Role of Tet2 in Regulating Adaptive and Innate Immunity

Accumulated evidence indicates that epigenetic modifications play central roles in gene expression regulation and participate in developing many autoimmune and autoinflammatory diseases. Mechanistically, epigenetic modifications act as a bridge between environmental and cellular factors and susceptibility genes. DNA methylation is a critical epigenetic modification that is regulated by ten-eleven translocation (TET) enzymes. Accumulating evidence has revealed that TET family proteins function as gene regulators and antitumor drug targets mainly because of their ability to oxidize 5-methylcytosine (5mC) to 5-hydroxymethylcytosine (5hmC). Recently, the effect of Tet2, an essential TET protein, on the development of autoimmune diseases has been explored.
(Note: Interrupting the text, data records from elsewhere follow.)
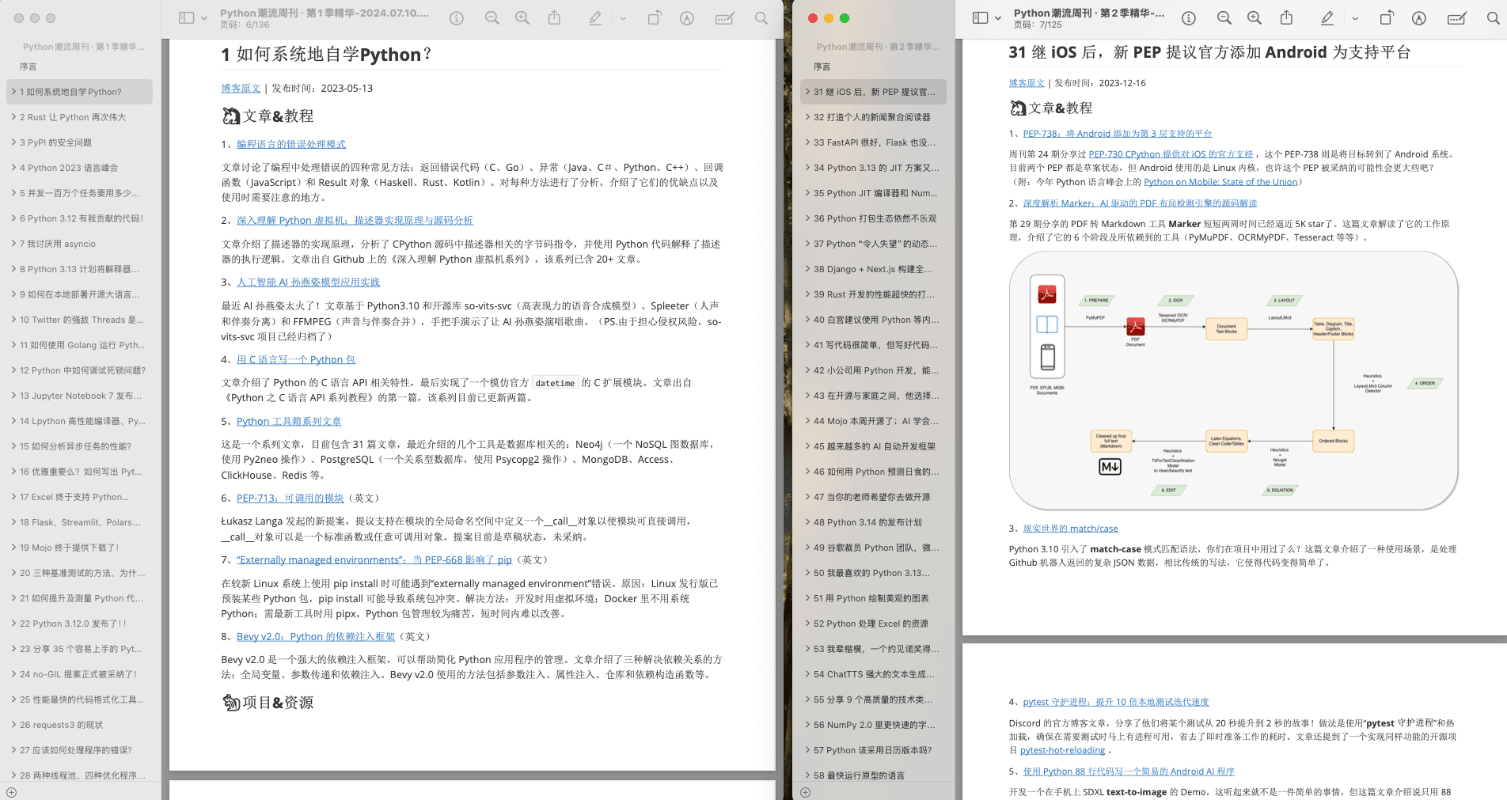Open the form filling tool in left window
Image resolution: width=1507 pixels, height=800 pixels.
coord(724,18)
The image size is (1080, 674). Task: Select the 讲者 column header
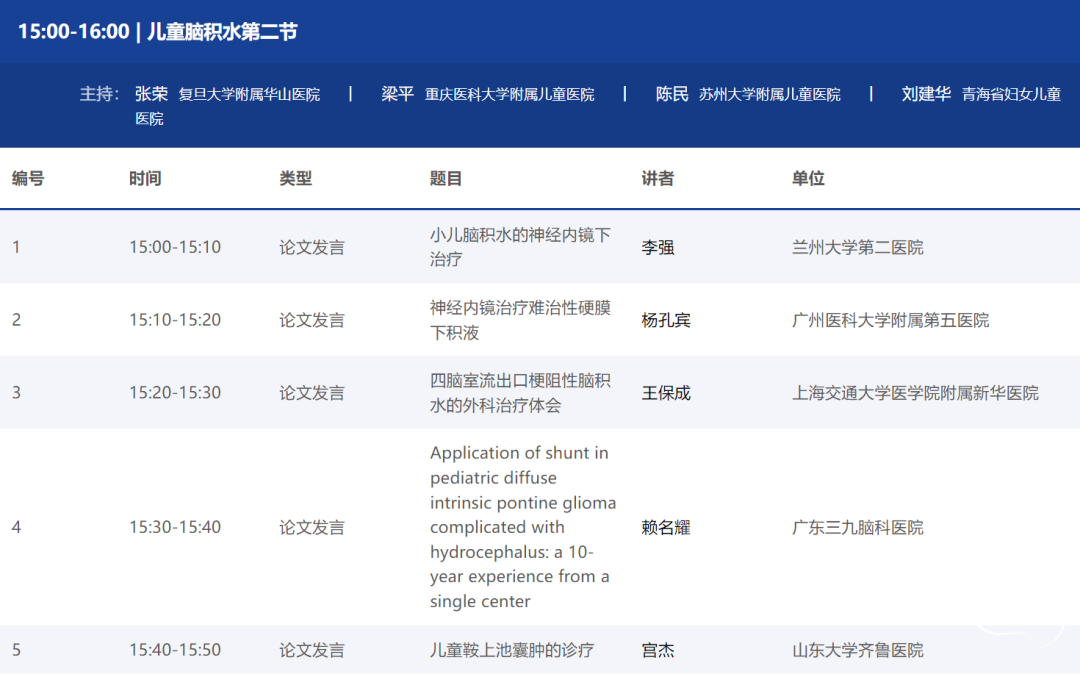[657, 179]
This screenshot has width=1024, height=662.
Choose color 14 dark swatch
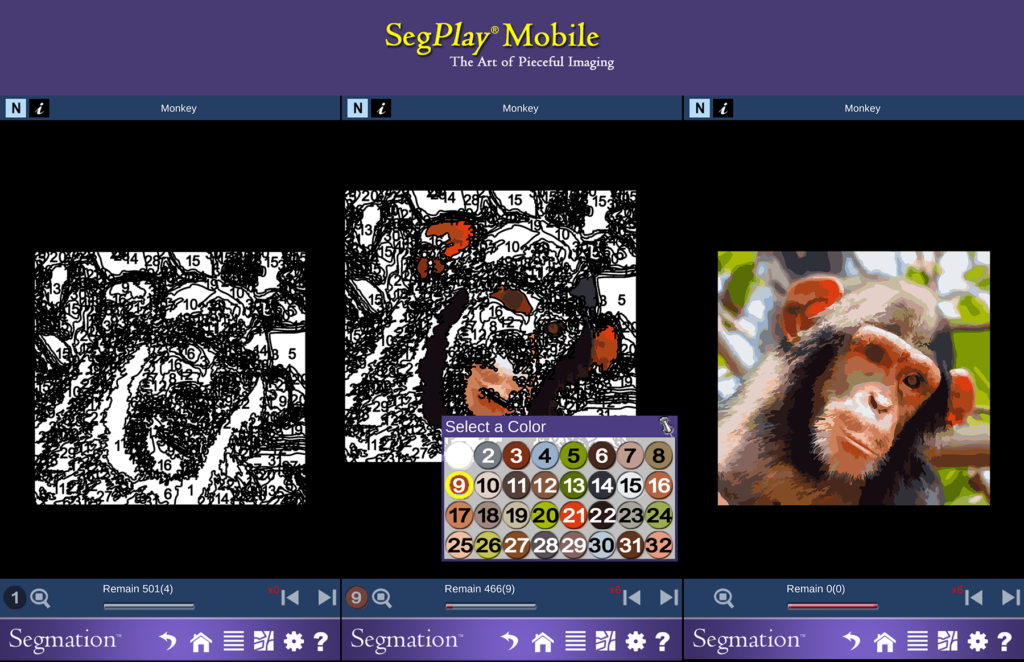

In this review, we summarize the current understanding of Tet2 in immune response regulation, clarify the mechanisms of Tet2 in B and T cell differentiation and function, and discuss the opposing effects of Tet2 on inflammatory gene expression in the immune system to provide new potential therapeutic targets for related diseases.

Automated summary

Epigenetic modifications, particularly DNA methylation regulated by TET enzymes, play crucial roles in regulating gene expression and have been implicated in the development of autoimmune and autoinflammatory diseases. The TET family proteins, especially Tet2, function as gene regulators and have potential as antitumor drug targets due to their ability to oxidize methylcytosine to hydroxymethylcytosine. Further research on Tet2 in immune response regulation and its effects on inflammatory gene expression may provide new therapeutic targets for related diseases.